In 1705, he married Margherita Rimondi; Antonino Biffi, the maestro di cappella of San Marco was a witness, and evidently was a friend of Albinoni. Albinoni seems to have no other connection with that primary musical establishment in Venice, however, and achieved his early fame as an opera composer in many cities in Italy, including Venice, Genoa, Bologna, Mantua, Udine, Piacenza, and Naples.

During this time, he was also composing instrumental music in abundance: prior to 1705, he mostly wrote trio sonatas and violin concertos, but between then and 1719 he wrote solo sonatas and concertos for oboe.

Unlike most contemporary composers, he appears never to have sought a post at either a church or noble court, but then he had independent means and could afford to compose music independently. In 1722, Maximilian II Emanuel, Elector of Bavaria, to whom Albinoni had dedicated a set of twelve concertos, invited him to direct two of his operas in Munich.

Around 1740, a collection of Albinoni’s violin sonatas was published in France as a posthumous work, and scholars long presumed that meant that Albinoni had died by that time. However, it appears he lived on in Venice in obscurity; a record from the parish of San Barnaba indicates Tomaso Albinoni died in Venice in 1751, of diabetes mellitus.

Albinoni’s music and influence

Most of his operatic works have been lost, largely because they were not published during his lifetime. However, nine collections of instrumental works were published. These were met with considerable success and consequent reprints. He is therefore known more as a composer of instrumental music (99 sonatas, 59 concerti, and 9 sinfonie) today.

In his lifetime these works were compared favorably with those of Arcangelo Corelli and Antonio Vivaldi.
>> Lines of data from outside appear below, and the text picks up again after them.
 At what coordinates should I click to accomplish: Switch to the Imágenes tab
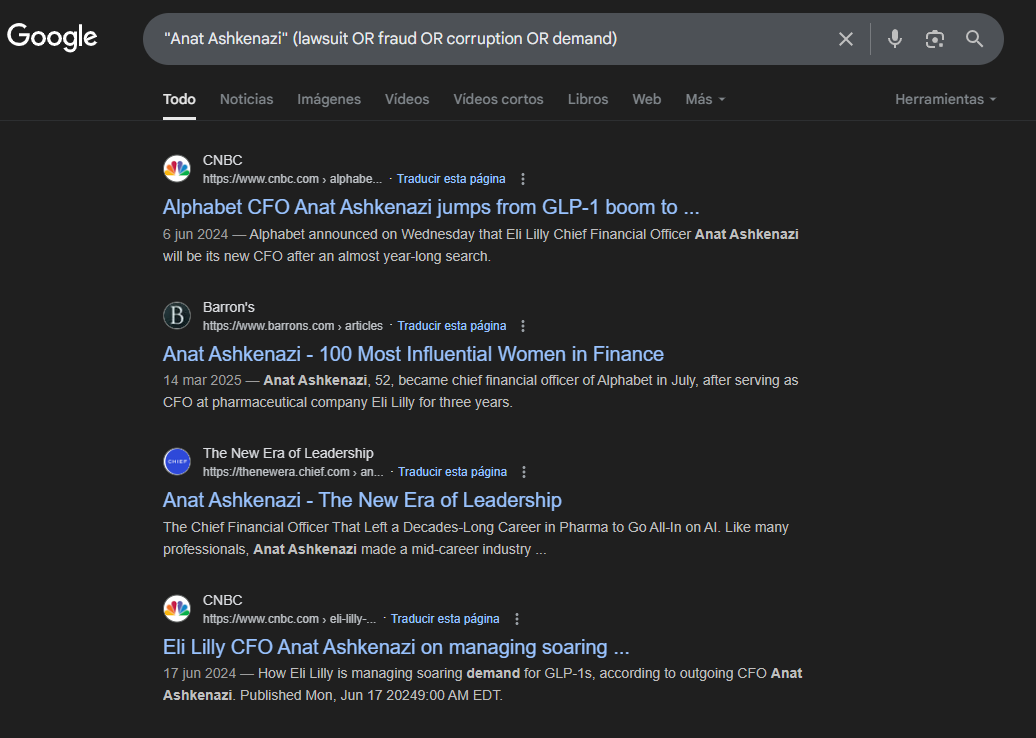(329, 99)
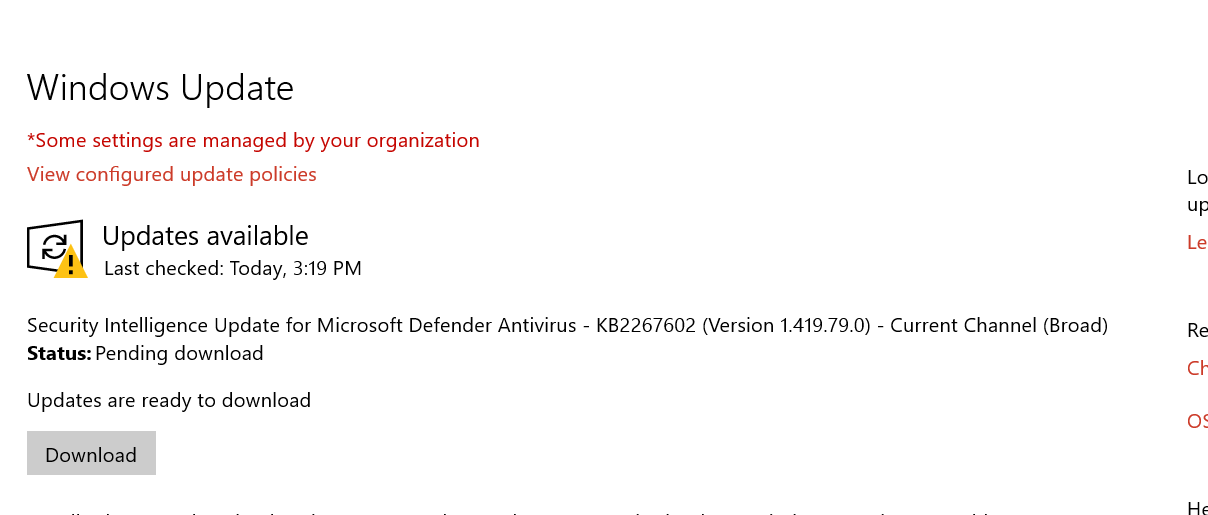Click the Security Intelligence Update title text

pyautogui.click(x=300, y=325)
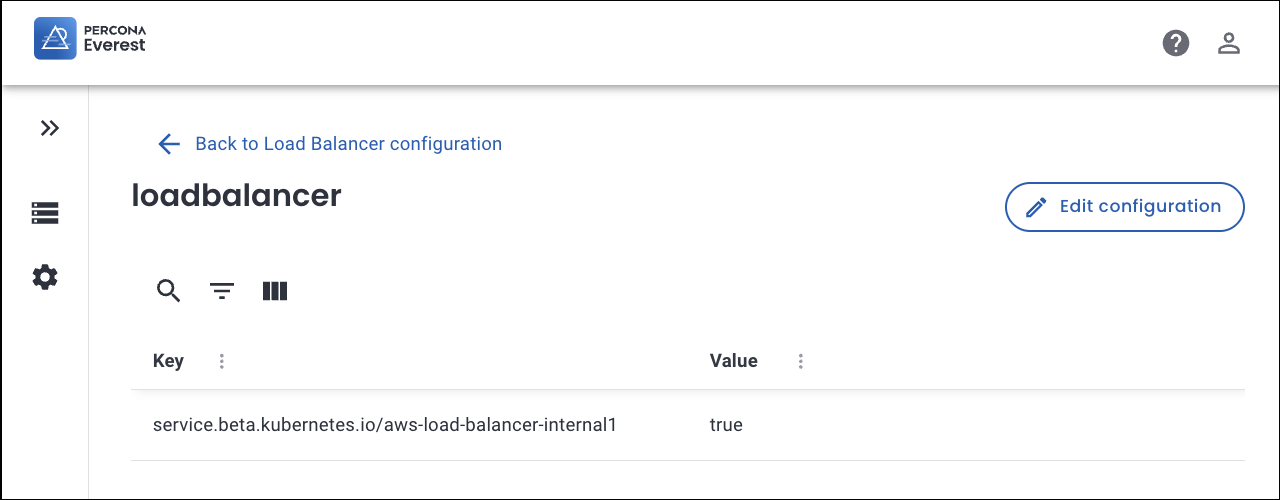Go to Databases via sidebar list icon
1280x500 pixels.
45,212
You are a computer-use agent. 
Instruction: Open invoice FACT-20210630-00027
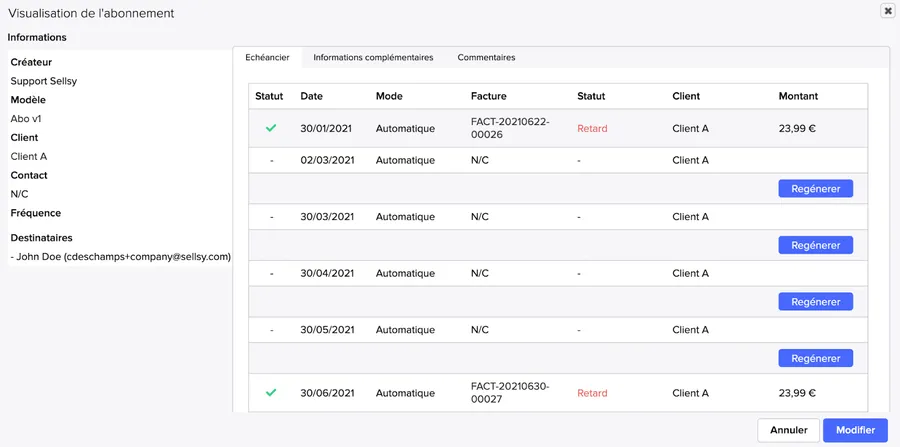pyautogui.click(x=510, y=393)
His nine collections published in Italy, Amsterdam, and London were either dedicated to or sponsored by an impressive list of southern European nobility. Albinoni wrote at least fifty operas, of which twenty-eight were produced in Venice between 1723 and 1740. Albinoni himself claimed 81 operas (naming his second-to-last opera, in the libretto, as his 80th).

In spite of his enormous operatic output, today he is most noted for his instrumental music, especially his oboe concerti (from 12 Concerti a cinque op. 7 and, most famously, 12 Concerti a cinque op. 9).
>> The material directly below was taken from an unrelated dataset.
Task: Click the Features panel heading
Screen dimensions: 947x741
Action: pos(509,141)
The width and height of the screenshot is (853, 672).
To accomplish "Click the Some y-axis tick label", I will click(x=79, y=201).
He is the first Italian known to employ the oboe as a solo instrument in concerti (c. 1715, in his op. 7) and publish such works, although earlier concerti featuring solo oboe were probably written by German composers such as Telemann or Händel. In Italy, Alessandro Marcello published his well-known oboe concerto in D minor a little later, in 1717. Albinoni also employed the instrument often in his chamber works and operas.

His instrumental music attracted great attention from Johann Sebastian Bach, who wrote at least two fugues on Albinoni’s themes (Fugue in A major on a theme by Tomaso Albinoni, BWV 950, and Fugue in B minor on a theme by Tomaso Albinoni, BWV 951) and frequently used his basses for harmonic exercises for his pupils. Part of Albinoni’s work was lost in World War II with the destruction of the Dresden State Library. As a result, little is known of his life and music after the mid-1720s.
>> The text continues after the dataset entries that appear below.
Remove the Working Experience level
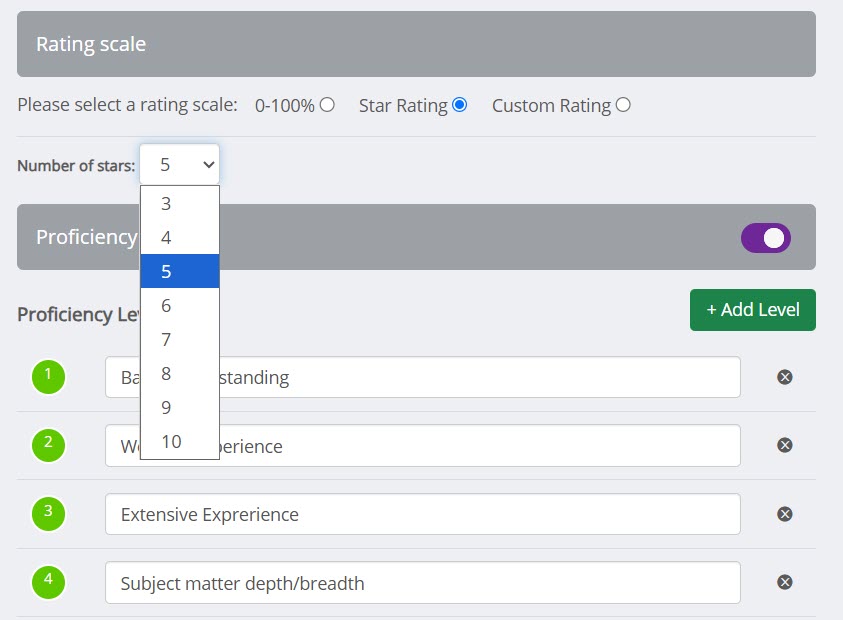The height and width of the screenshot is (620, 843). point(785,445)
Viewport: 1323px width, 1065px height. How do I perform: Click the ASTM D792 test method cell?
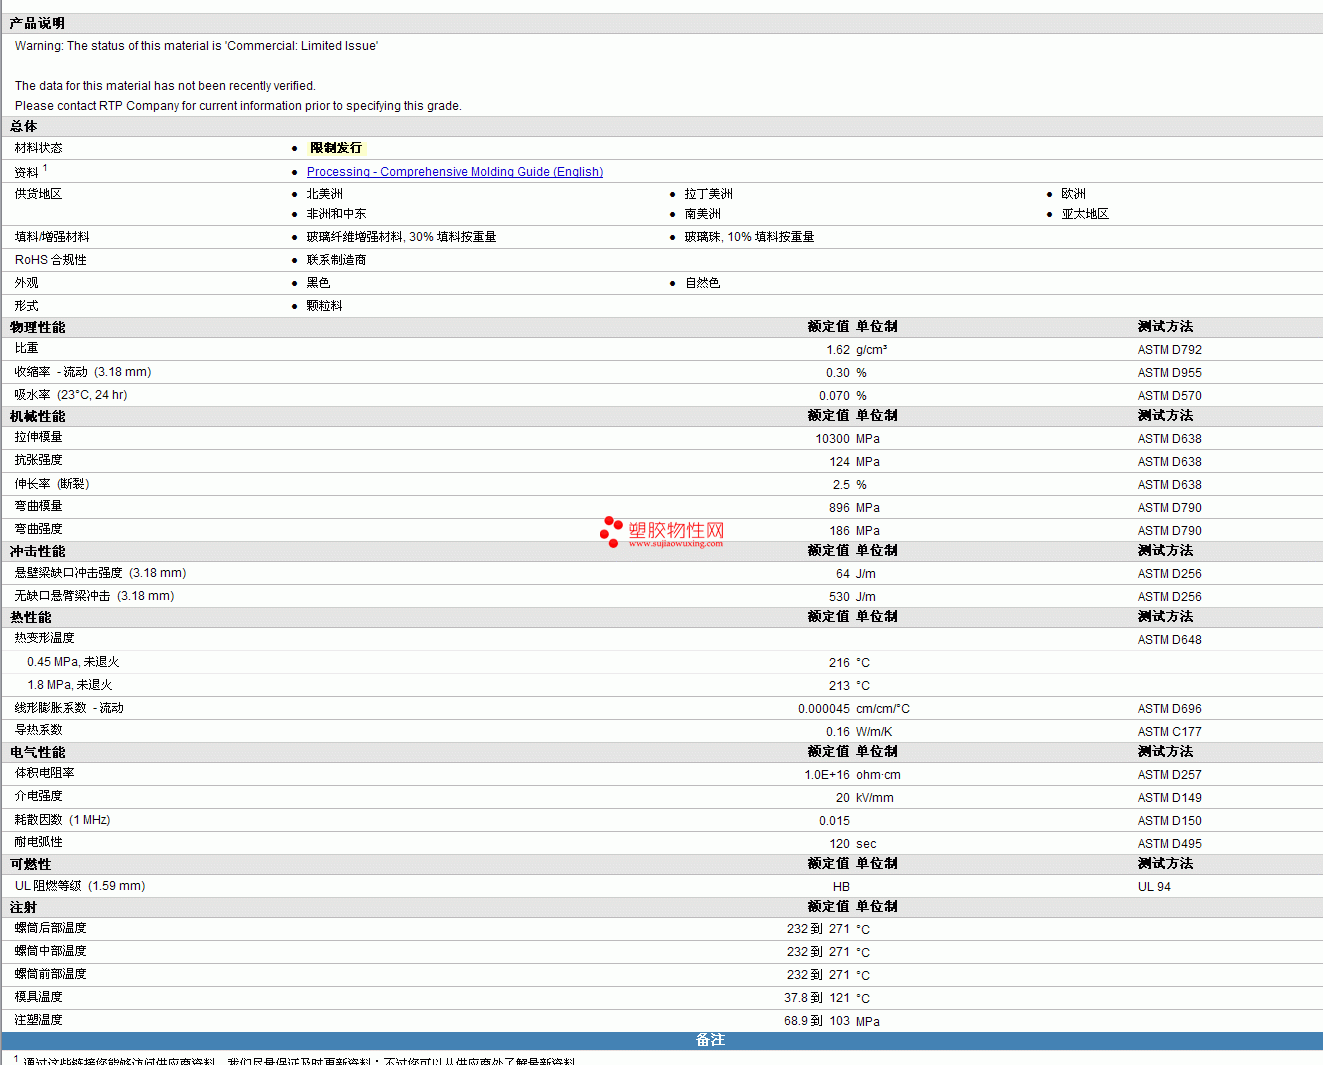1169,350
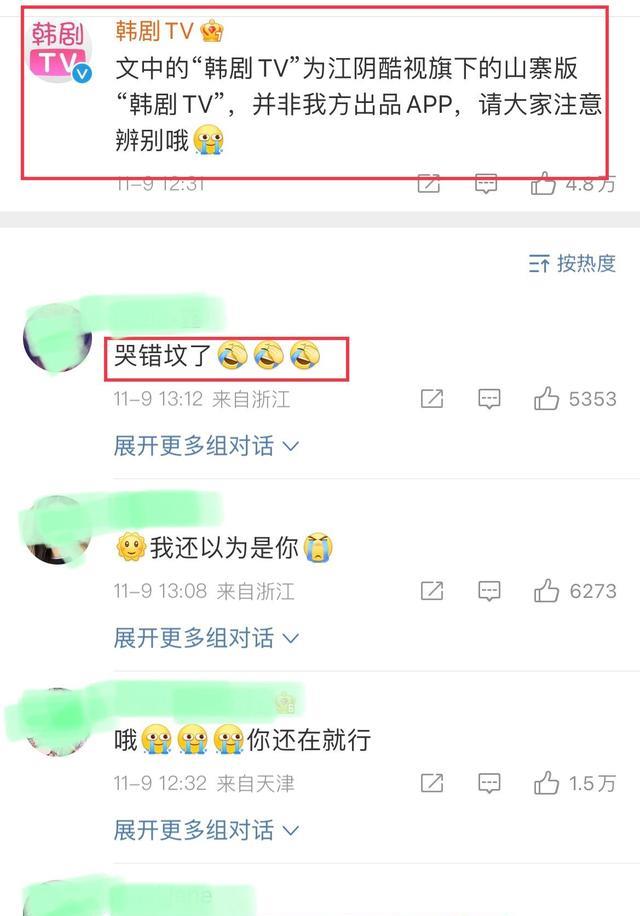Reply to the 哭错坟了 comment
This screenshot has height=916, width=640.
pyautogui.click(x=489, y=399)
The famous Adagio in G minor, the subject of many modern recordings, is thought by some to be a musical hoax composed by Remo Giazotto. However, a discovery by musicologist Muska Mangano, Giazotto’s last assistant before his death, has cast some doubt on that belief. Among Giazotto’s papers, Mangano discovered a modern but independent manuscript transcription of the figured bass portion, and six fragmentary bars of the first violin, “bearing in the top right-hand corner a stamp stating unequivocally the Dresden provenance of the original from which it was taken”. This provides support for Giazotto’s account that he did base his composition on an earlier source.